### RECORDS FOR THE TASK
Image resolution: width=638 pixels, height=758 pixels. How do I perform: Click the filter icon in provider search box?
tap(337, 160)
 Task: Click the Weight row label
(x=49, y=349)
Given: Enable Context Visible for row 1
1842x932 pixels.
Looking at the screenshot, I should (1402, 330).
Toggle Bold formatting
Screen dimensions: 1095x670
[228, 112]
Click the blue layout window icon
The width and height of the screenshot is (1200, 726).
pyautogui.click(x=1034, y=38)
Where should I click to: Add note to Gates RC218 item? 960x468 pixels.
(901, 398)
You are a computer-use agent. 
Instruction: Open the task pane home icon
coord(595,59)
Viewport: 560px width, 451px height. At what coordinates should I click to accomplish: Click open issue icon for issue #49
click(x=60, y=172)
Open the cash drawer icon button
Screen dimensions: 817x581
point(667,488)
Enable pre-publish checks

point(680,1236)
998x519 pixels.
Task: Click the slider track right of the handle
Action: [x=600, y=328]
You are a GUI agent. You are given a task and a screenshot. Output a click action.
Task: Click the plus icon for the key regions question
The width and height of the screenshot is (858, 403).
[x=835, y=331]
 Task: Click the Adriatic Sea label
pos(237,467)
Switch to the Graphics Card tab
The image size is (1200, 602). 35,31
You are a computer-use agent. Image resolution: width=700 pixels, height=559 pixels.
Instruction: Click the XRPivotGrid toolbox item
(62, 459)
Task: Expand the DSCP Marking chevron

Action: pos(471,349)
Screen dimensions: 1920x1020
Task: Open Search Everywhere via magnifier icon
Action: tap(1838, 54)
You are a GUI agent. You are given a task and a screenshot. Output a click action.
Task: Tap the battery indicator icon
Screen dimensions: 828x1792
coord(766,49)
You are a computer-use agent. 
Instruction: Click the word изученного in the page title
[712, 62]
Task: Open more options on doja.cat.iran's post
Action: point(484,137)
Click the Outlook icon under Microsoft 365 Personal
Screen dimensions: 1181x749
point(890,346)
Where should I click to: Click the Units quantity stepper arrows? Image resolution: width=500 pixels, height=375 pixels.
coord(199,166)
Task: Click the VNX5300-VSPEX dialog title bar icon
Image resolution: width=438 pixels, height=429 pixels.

### WHAT THE TASK ASKS
Reproduce all the entries, renaming "Weight" to "Height" and leaving everything else untouched.

### EXERCISE SOLUTION
Image resolution: width=638 pixels, height=758 pixels. How do I perform: Click the filter icon in provider search box?
tap(337, 160)
 Task: Click the Height row label
(x=49, y=349)
Given: Enable Context Visible for row 1
1842x932 pixels.
Looking at the screenshot, I should (1402, 330).
Toggle Bold formatting
Screen dimensions: 1095x670
[228, 112]
Click the blue layout window icon
The width and height of the screenshot is (1200, 726).
pyautogui.click(x=1034, y=38)
Where should I click to: Add note to Gates RC218 item? 960x468 pixels.
(901, 398)
You are a computer-use agent. 
Instruction: Open the task pane home icon
coord(595,59)
Viewport: 560px width, 451px height. At what coordinates should I click to accomplish: Click open issue icon for issue #49
click(x=60, y=172)
Open the cash drawer icon button
Screen dimensions: 817x581
point(667,488)
Enable pre-publish checks

point(680,1236)
998x519 pixels.
Task: Click the slider track right of the handle
Action: [x=600, y=328]
You are a GUI agent. You are given a task and a screenshot. Output a click action.
Task: Click the plus icon for the key regions question
The width and height of the screenshot is (858, 403).
[x=835, y=331]
 Task: Click the Adriatic Sea label
pos(237,467)
Switch to the Graphics Card tab
The image size is (1200, 602). 35,31
You are a computer-use agent. Image resolution: width=700 pixels, height=559 pixels.
Instruction: Click the XRPivotGrid toolbox item
(62, 459)
Task: Expand the DSCP Marking chevron

Action: pos(471,349)
Screen dimensions: 1920x1020
Task: Open Search Everywhere via magnifier icon
Action: tap(1838, 54)
You are a GUI agent. You are given a task and a screenshot. Output a click action.
Task: Tap the battery indicator icon
Screen dimensions: 828x1792
coord(766,49)
You are a computer-use agent. 
Instruction: Click the word изученного in the page title
[712, 62]
Task: Open more options on doja.cat.iran's post
Action: point(484,137)
Click the Outlook icon under Microsoft 365 Personal
Screen dimensions: 1181x749
point(890,346)
Where should I click to: Click the Units quantity stepper arrows? Image resolution: width=500 pixels, height=375 pixels.
coord(199,166)
Task: Click the VNX5300-VSPEX dialog title bar icon
Image resolution: width=438 pixels, height=429 pixels.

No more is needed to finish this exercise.